Stay organized with collections
Save and categorize content based on your preferences.
This page contains information about connecting Looker to Apache Spark 3.
Looker connects to Apache Spark 3+ through a JDBC connection to the Spark Thrift Server.
Encrypting network traffic
It is a best practice to encrypt network traffic between the Looker application and your database. Consider one of the options described on the Enabling secure database access documentation page.
Creating the Looker connection to your database
In the Admin section of Looker, select Connections, and then click Add Connection.
Fill out the connection details. The majority of the settings are common to most database dialects. See the Connecting Looker to your database documentation page for information. Some of the settings are described next:
Name: The name of the connection. This is how the connection will be referred to in the LookML model.

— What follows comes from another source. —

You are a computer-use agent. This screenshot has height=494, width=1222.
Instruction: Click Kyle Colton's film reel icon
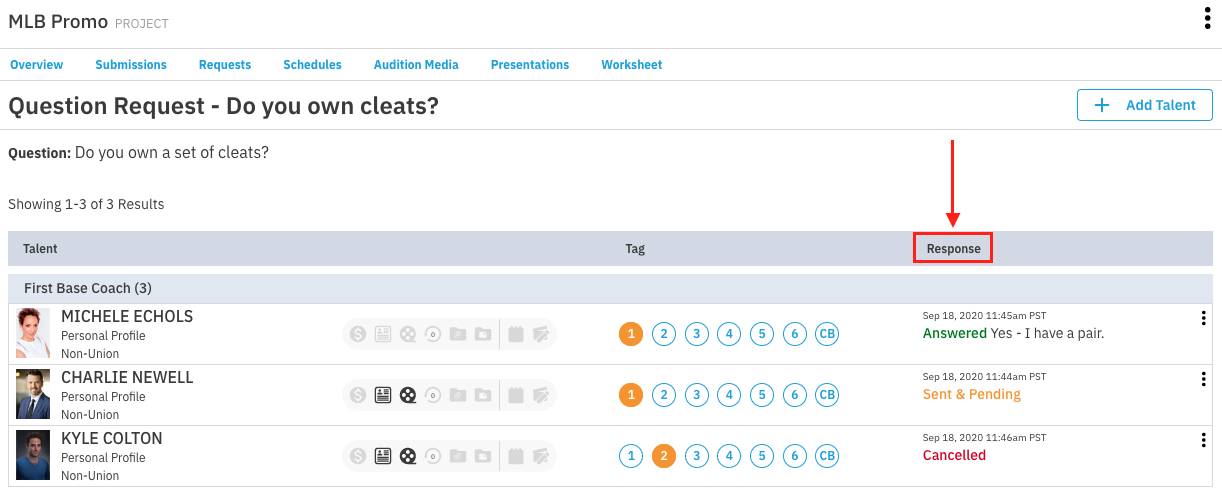407,456
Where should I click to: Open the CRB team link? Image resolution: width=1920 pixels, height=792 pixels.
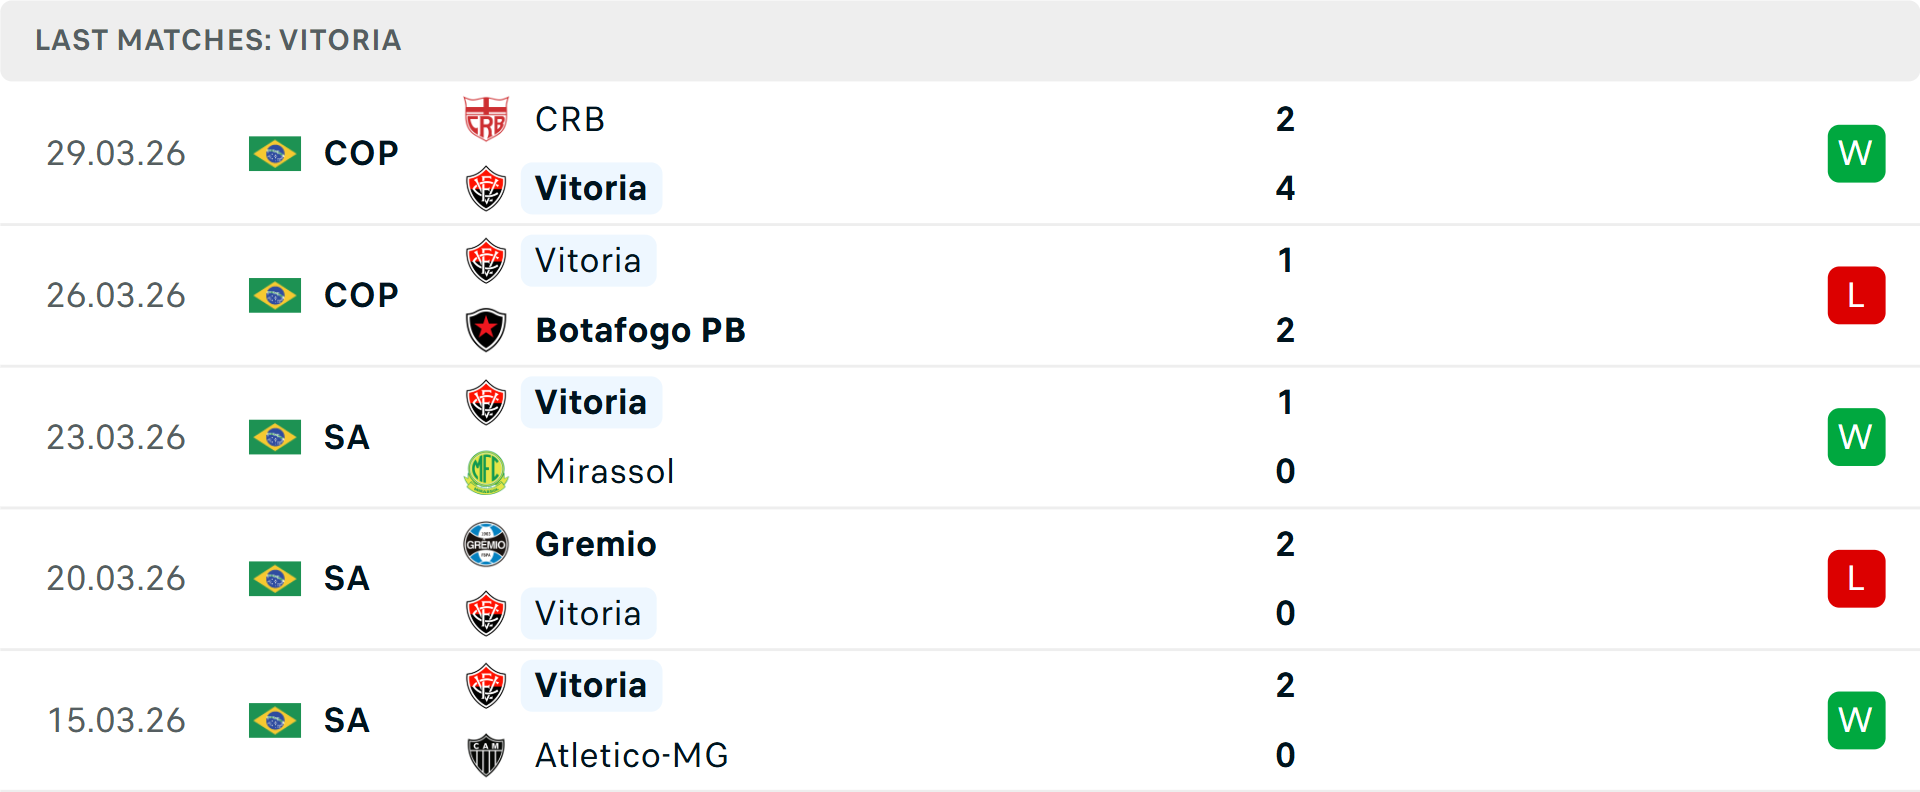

Dialect: Select Apache Spark 3+.
Host: The Thrift server host.
Port The Thrift server port (10000 by default).
Database: The default schema/database that will be modeled. When no database is specified for a table, this will be assumed.
Username: The user that Looker will authenticate as.
Password: The optional password for Looker user.
Enable PDTs: Use this toggle to enable persistent derived tables. When PDTs are enabled, the Connection window reveals additional PDT settings and the PDT Overrides section.
Temp Database: A temporary schema/database for storing PDTs. It must be created beforehand, with a statement such as CREATE SCHEMA looker_scratch;.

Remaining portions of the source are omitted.